Blitz Games had staff of fifteen people working on the original Xbox360 games grew to nearly sixty persons after Burger King increased the contract and budget for the games. In total, 80 developers were involved in the project. The task of producing two different versions were made easier by Blitz Games' production toolchain that had built-in compatibility for Xbox and the developers able to adjust the game with appropriate hardware coding that had already been previously developed by the company. During the end of each month of the development, the builds of the games were provided to Microsoft as required of all developers. Both masters of the games are included on the discs, Oliver guesses that the Xbox and Xbox360 were able to launch the specific executable based on file name because each disc contains two separate masters and two separate sets of assets. Oliver judged that the Xbox 360's graphics were twice as good as the Xbox, but was far from utilizing the full performance of the Xbox360 hardware. Tasked with creating three games, Blitz Games managed to get an extra month to develop the game due to the challenges involved in the production and a second month after Microsoft agreed to "fast track" the games through the Quality Assurance process. Oliver summed it up by stating "But we still had to effectively do three original games, two (Stock keeping units) of each, in seven months. Scary, but we did it! They're all mastered, they're all in production, and there's going to be two million units of each disc."

==Release==
Big Bumpin was one of three promotional Burger King-themed releases for winter 2006, the other two games were Sneak King and PocketBike Racer. The Burger King-only marketing run was from November 19 through December 24, 2006. The games were available for $3.99 with any purchase of any Burger King value meal. Destructoid later noted that the cost of the games were later reduced to $0.99 in February 2007. In January 2007, the marketing firm Crispin Porter + Bogusky stated that more than 2.7 million games were sold in the promotion. It was reported that more than 3.2 million copies were sold, Big Bumpin sales by itself were not given, in Game Developers April 2007 issue.

==Reception and impact==
Big Bumpin was the most well-received of the three Burger King games. It currently holds a 7/10 based on 14 reviews on GameSpot.
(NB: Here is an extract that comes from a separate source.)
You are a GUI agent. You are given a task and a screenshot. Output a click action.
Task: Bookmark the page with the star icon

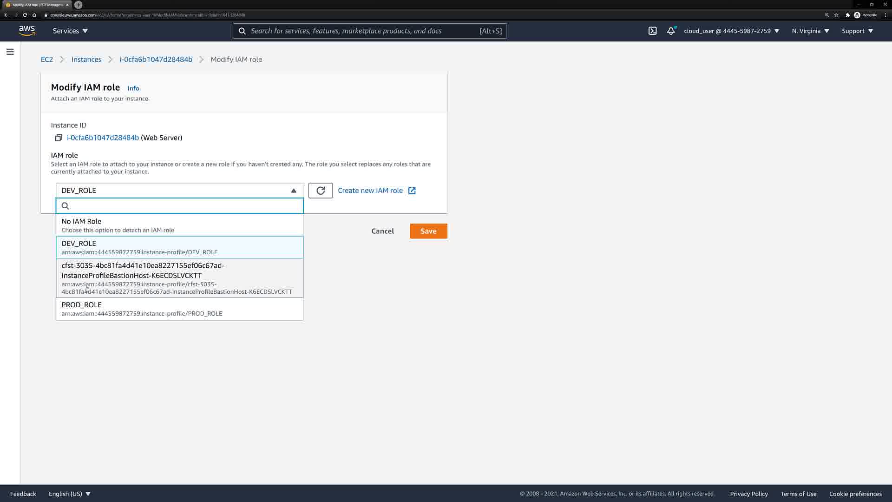coord(836,15)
The immediate impact of the project on Blitz Games was the financial boost it provided. The King Games allowed the company to improve its technology and partially funded Blitz Games' Blitz Arcade. Collectively, the games were enough to be ranked amongst the top 10 best-selling games of 2006. Story wrote, "Using Xbox data on game use, the Burger King game equates in time spent to more than 1.4 billion 30-second commercials[.]" The success of the project, including Big Bumpin was noted as a key part of Burger King's 40% increase in sales during the quarter, and it was affirmed by Russell Klein that Burger King attributed the majority of that success to the project.